Document section:
<<<<

COS 30-5
The invasive provenance hypothesis: positive genotype-environment interactions are a major driver of invasions

Tuesday, August 12, 2014: 9:20 AM
Golden State, Hyatt Regency Hotel
Rafael D. Zenni, Ecology and Evolutionary Biology, The University of Tennessee, Knoxville, TN
Joseph K. Bailey, Ecology and Evolutionary Biology, The University of Tennessee, Knoxville, Knoxville, TN
Daniel Simberloff, Ecology and Evolutionary Biology, The University of Tennessee, Knoxville, TN

Human-mediated introductions can provide valuable insights on how organisms respond to climate change and novel interactions. Researchers are often able to explain invasions after they happen, but predictive abilities remain limited. Two explanations for this limitation are the predominant focus on species-level variation and the heavy reliance on correlative instead of mechanistic models. For this study, we measured the invasive range expansion of loblolly pine genetic provenances across six replicated common gardens planted in 1973 along 6° of latitude in southern Brazil. Examining the generational progress of the invasion front over 40 years allowed us to study changes in allele frequencies from the introduced pool to the leading edge of the invasion front in response to different selective pressures posed by each common garden’s environment. We hypothesized that local adaptation occurring over millennia in the native range of loblolly (southeast USA) would affect the invasive potential of provenances in the introduced range. We predicted that genetic provenances would successfully invade only at locations with abiotic conditions similar to those of the provenances’ native range. To test this prediction, we genotyped 50 plants from each naturalized population and assigned them to their native genetic provenance.

>>>>

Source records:
<<<<

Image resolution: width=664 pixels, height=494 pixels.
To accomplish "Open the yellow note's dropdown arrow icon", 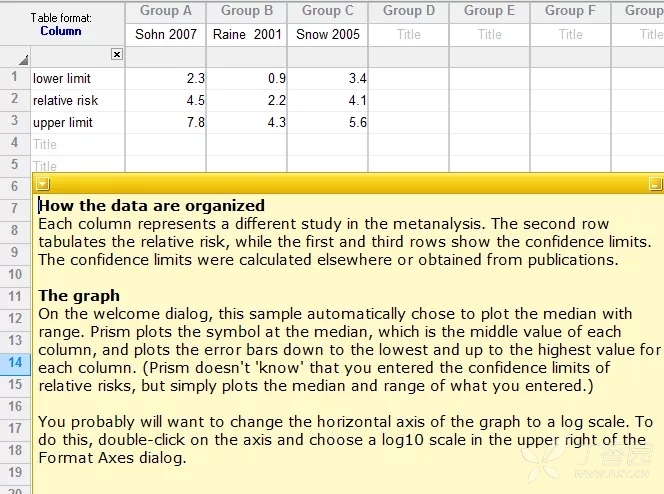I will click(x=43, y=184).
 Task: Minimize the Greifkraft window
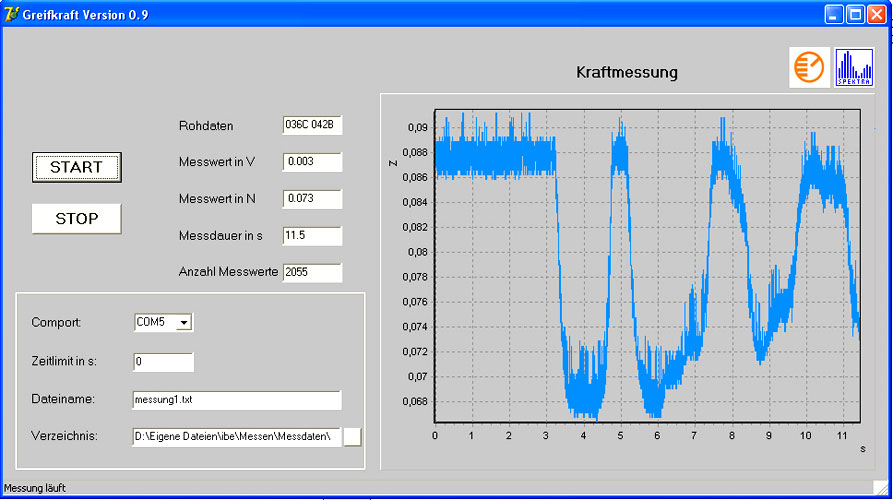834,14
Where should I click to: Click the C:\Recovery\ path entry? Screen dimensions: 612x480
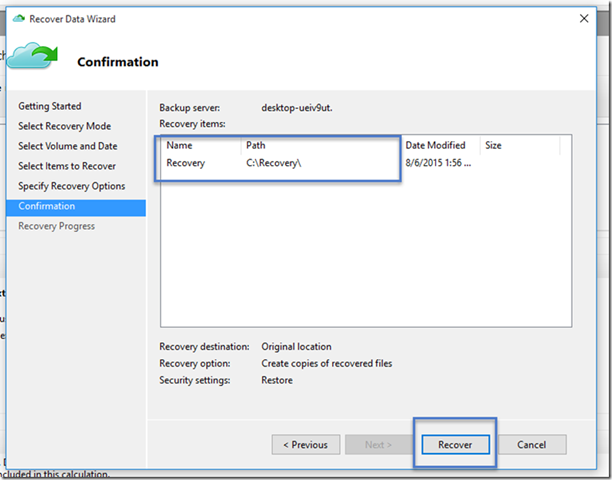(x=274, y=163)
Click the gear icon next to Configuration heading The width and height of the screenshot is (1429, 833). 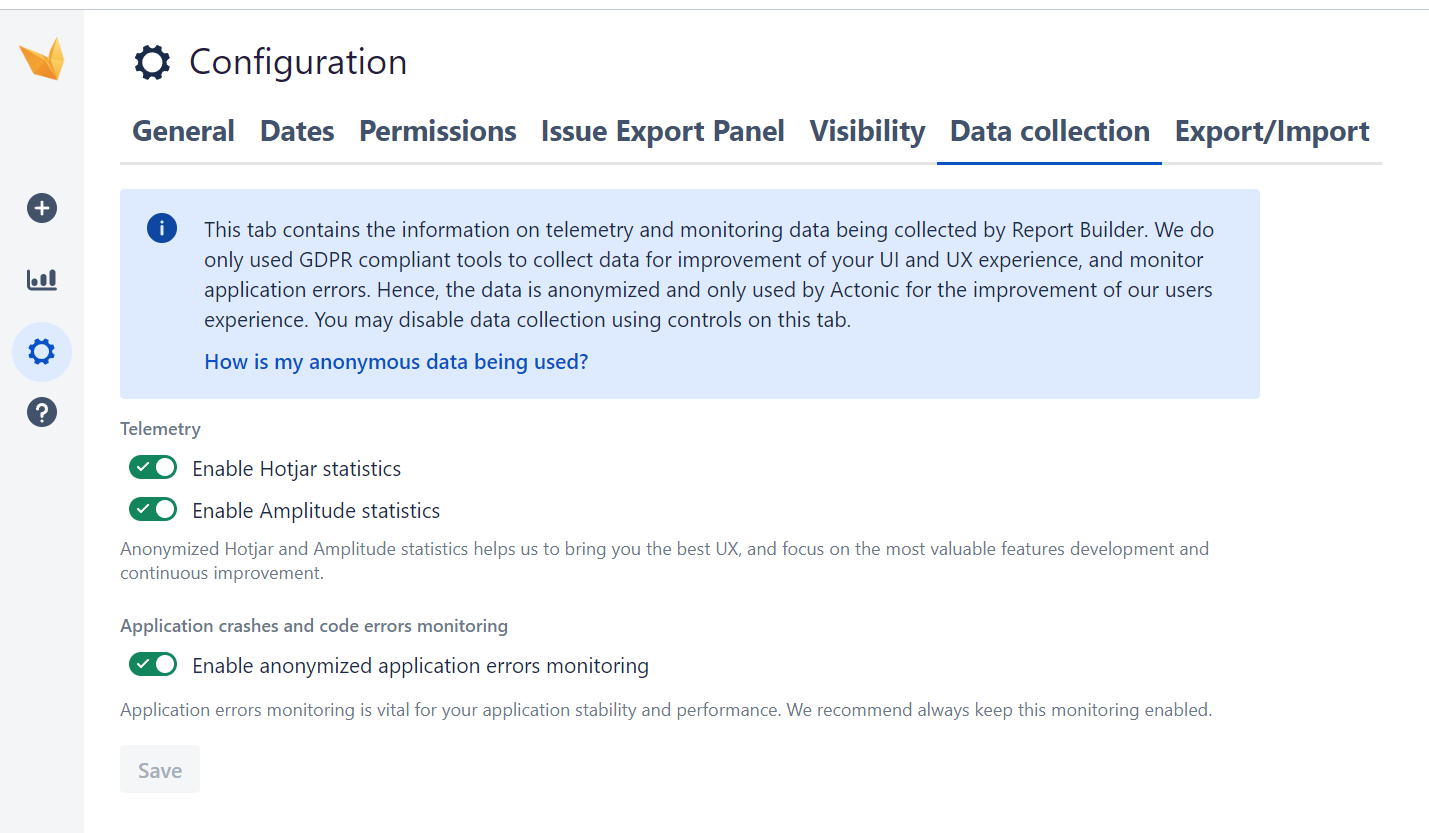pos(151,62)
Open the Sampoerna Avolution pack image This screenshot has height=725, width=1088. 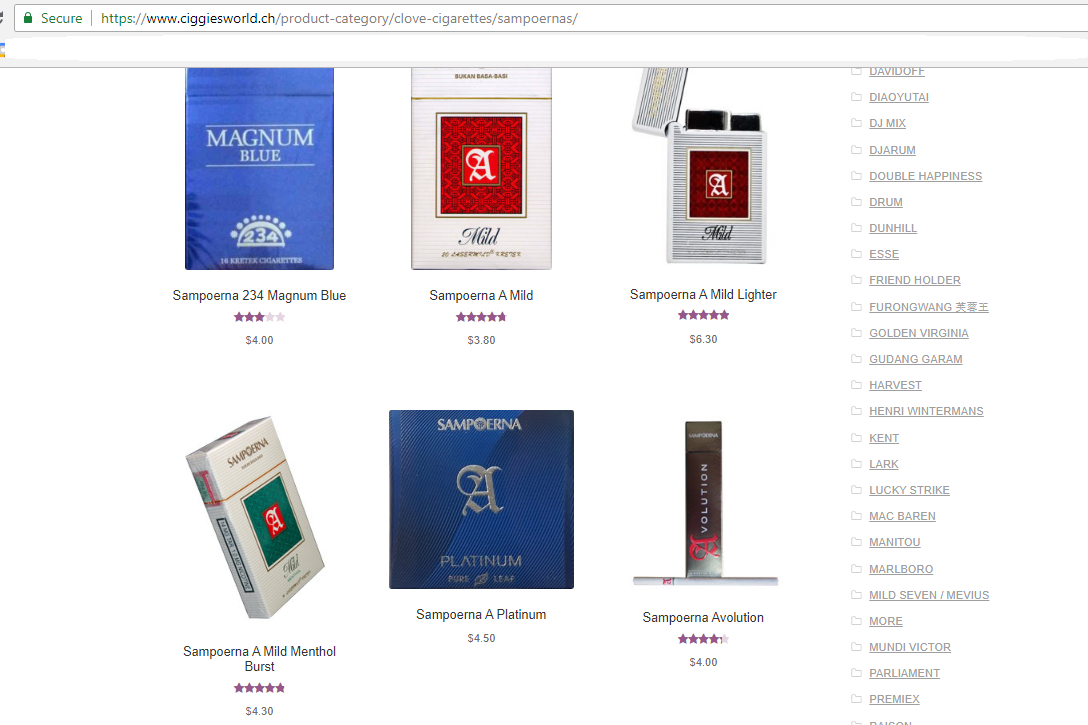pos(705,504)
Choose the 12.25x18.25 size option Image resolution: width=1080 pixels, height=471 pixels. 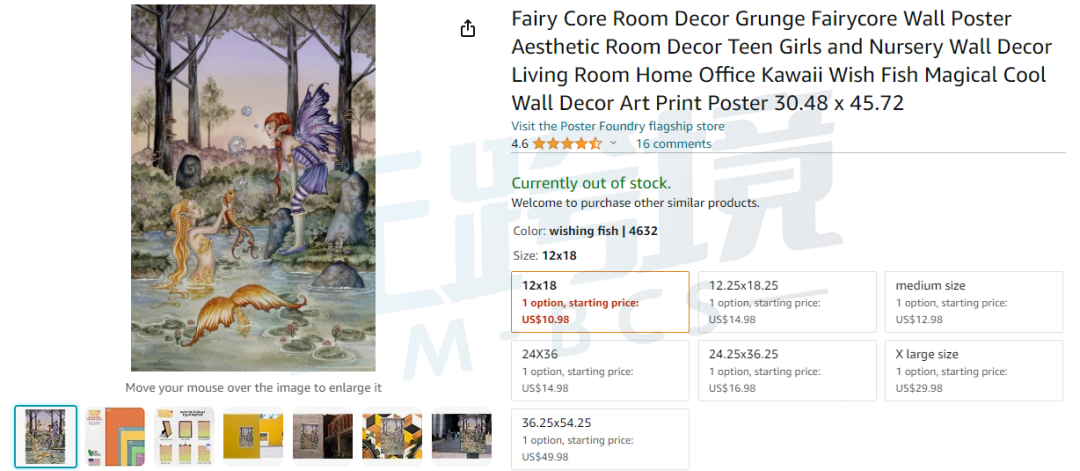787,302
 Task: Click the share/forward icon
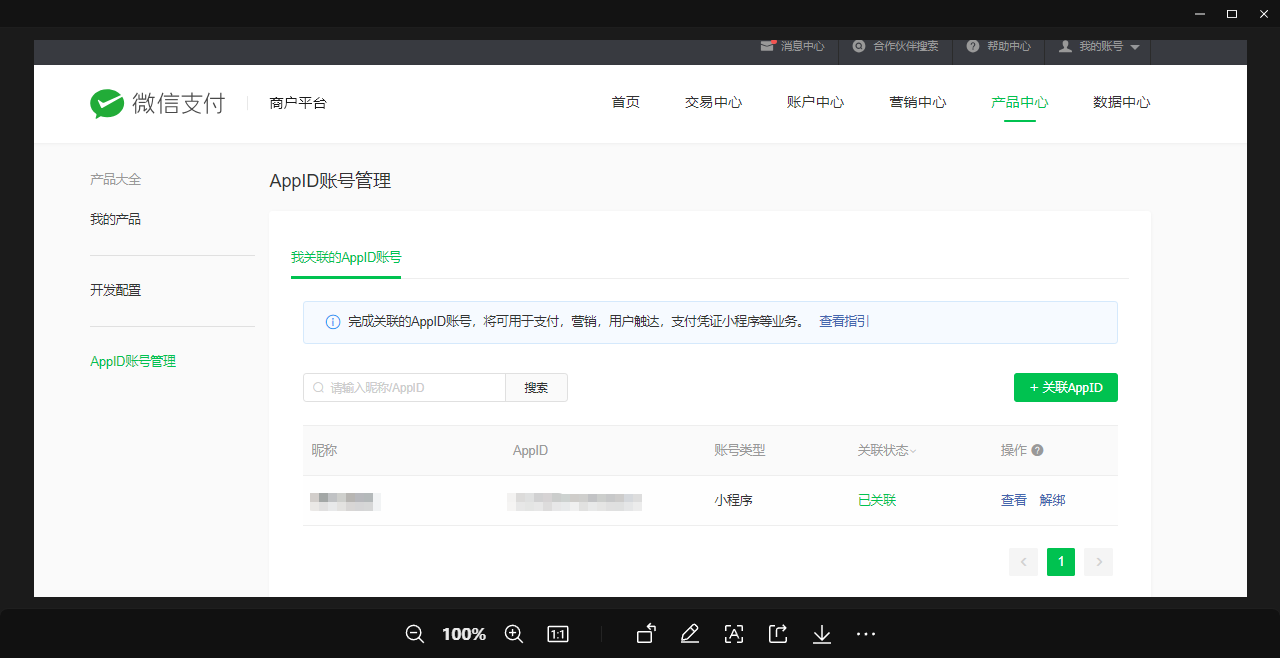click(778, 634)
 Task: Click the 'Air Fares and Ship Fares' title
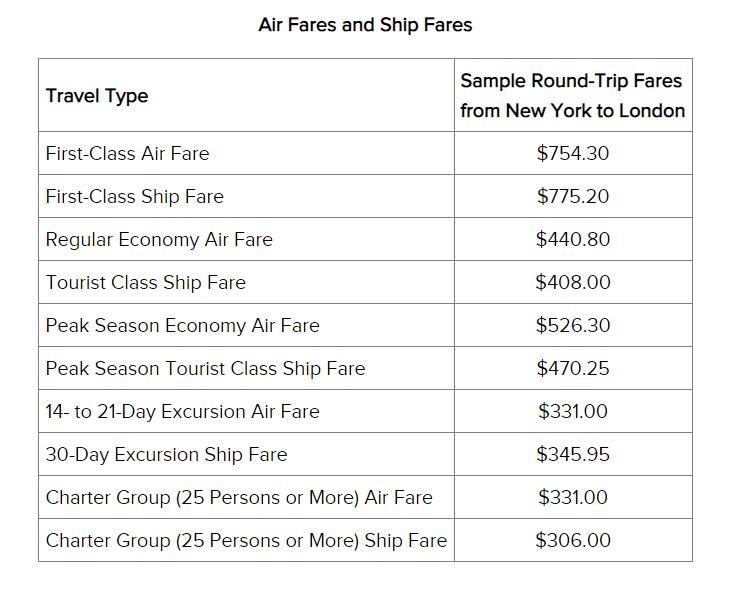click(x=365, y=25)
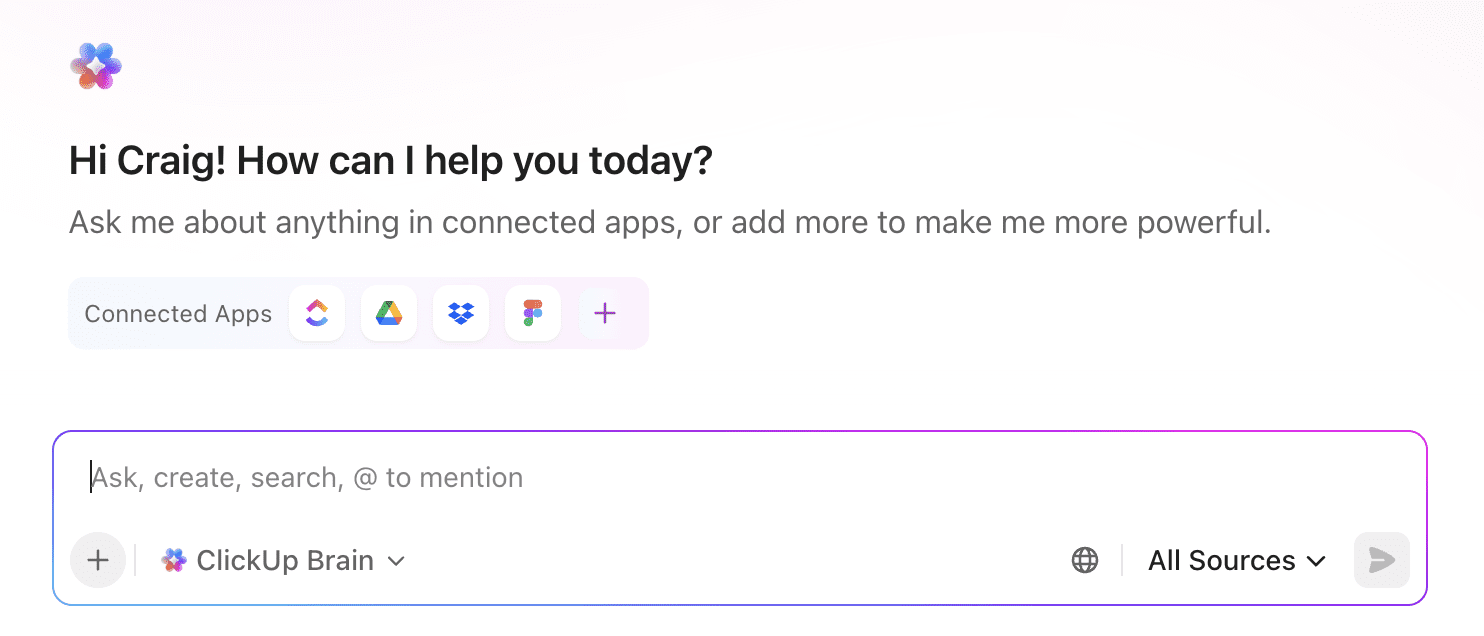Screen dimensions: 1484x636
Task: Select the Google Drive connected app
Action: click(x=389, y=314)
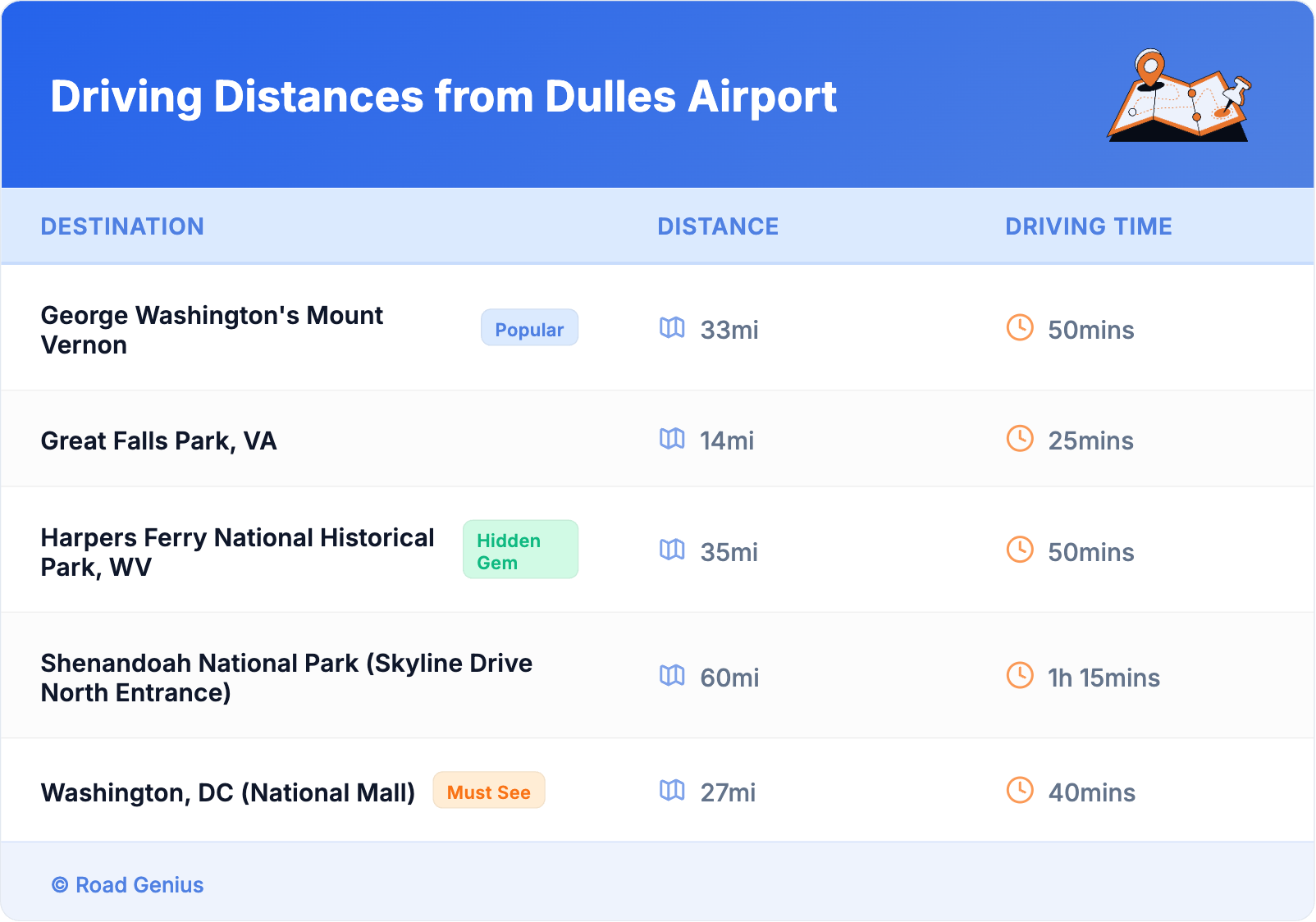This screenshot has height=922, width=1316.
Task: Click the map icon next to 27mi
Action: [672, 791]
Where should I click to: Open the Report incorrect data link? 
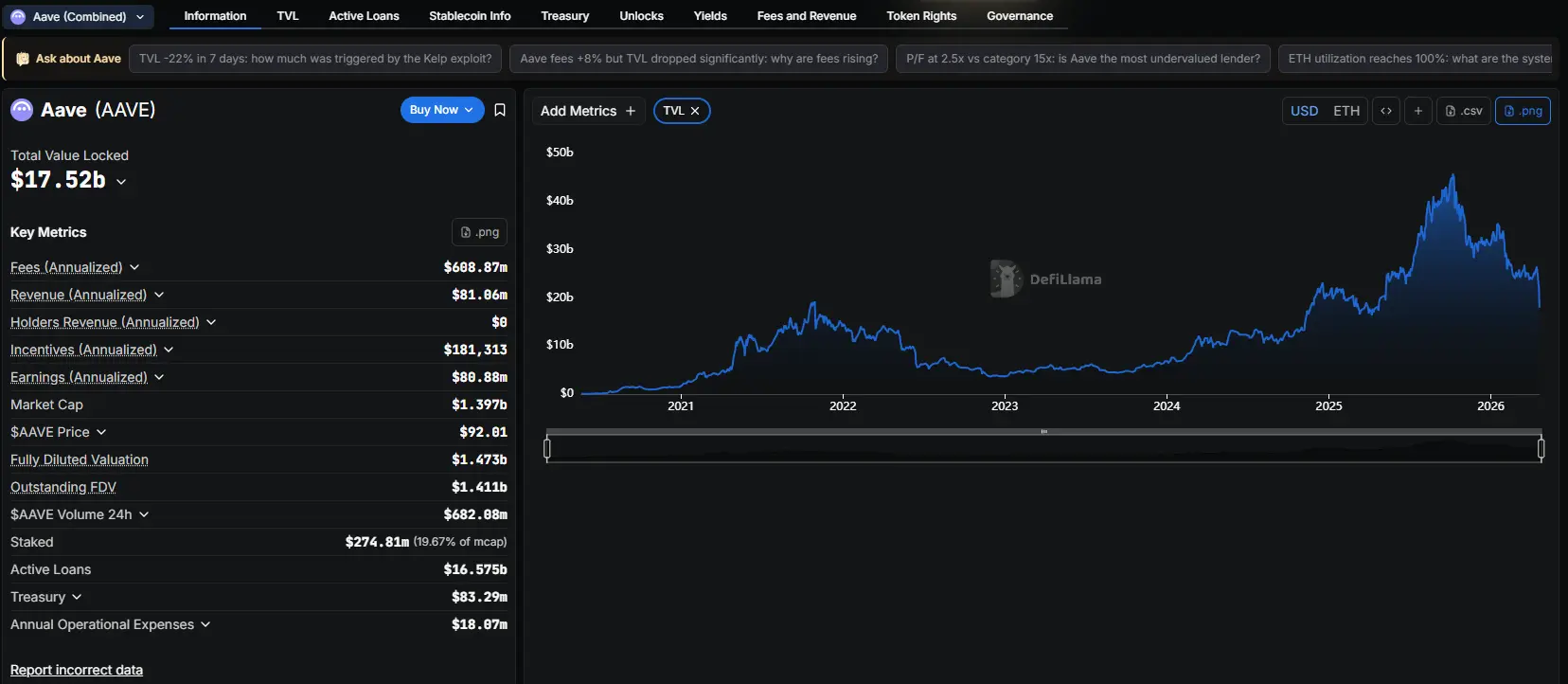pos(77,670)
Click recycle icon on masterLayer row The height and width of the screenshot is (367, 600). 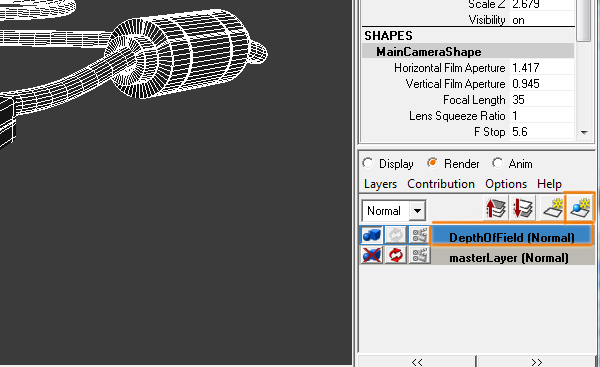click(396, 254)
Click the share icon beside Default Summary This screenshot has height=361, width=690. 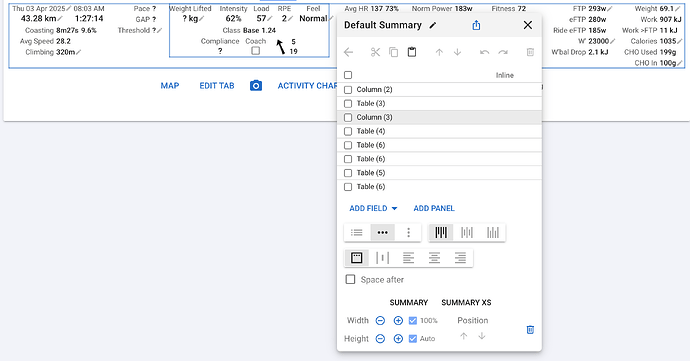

>>>>

Things to do:
**a)** Name every author listed on the loblolly pine abstract.
**b)** In the loblolly pine abstract, in what year were the common gardens planted?
**c)** Continue the loblolly pine abstract from its last sentence.

Answer list:
**a)** Rafael D. Zenni, Joseph K. Bailey, Daniel Simberloff

**b)** 1973

**c)**
We found three genetic provenances introduced in the common gardens; plants originating from the coastal plains (coastal provenance), plants originating from the Gulf region (central provenance), and plants from west of the Mississippi (Texas provenance). In the introduced locations, provenances responded differently to the climate of each location, mostly responding to temperature and precipitation differences. Strikingly, the temperature and precipitation ranges where provenances were invasive did not match the values from their native ranges. For example, plants from the Texas provenance were better adapted and most invasive in regions with mean annual temperatures below 16.5° C and annual precipitations above 1,500 mm, whereas the coastal provenance appeared better adapted and most invasive where mean annual temperature is above 19° C and annual precipitation is below 1,300 mm. This is evidence that provenances can occupy climate niches different from those observed in their native ranges and that niches could be inferred more precisely at genotypic levels. Our results constitute a unique empirical demonstration of fine-scale rapid evolution during invasive range expansions that is largely determined by provenance-environment interactions. Moreover, this study can help researchers outline mechanistic approaches to predict the invasive potential of genotypes at specific locations.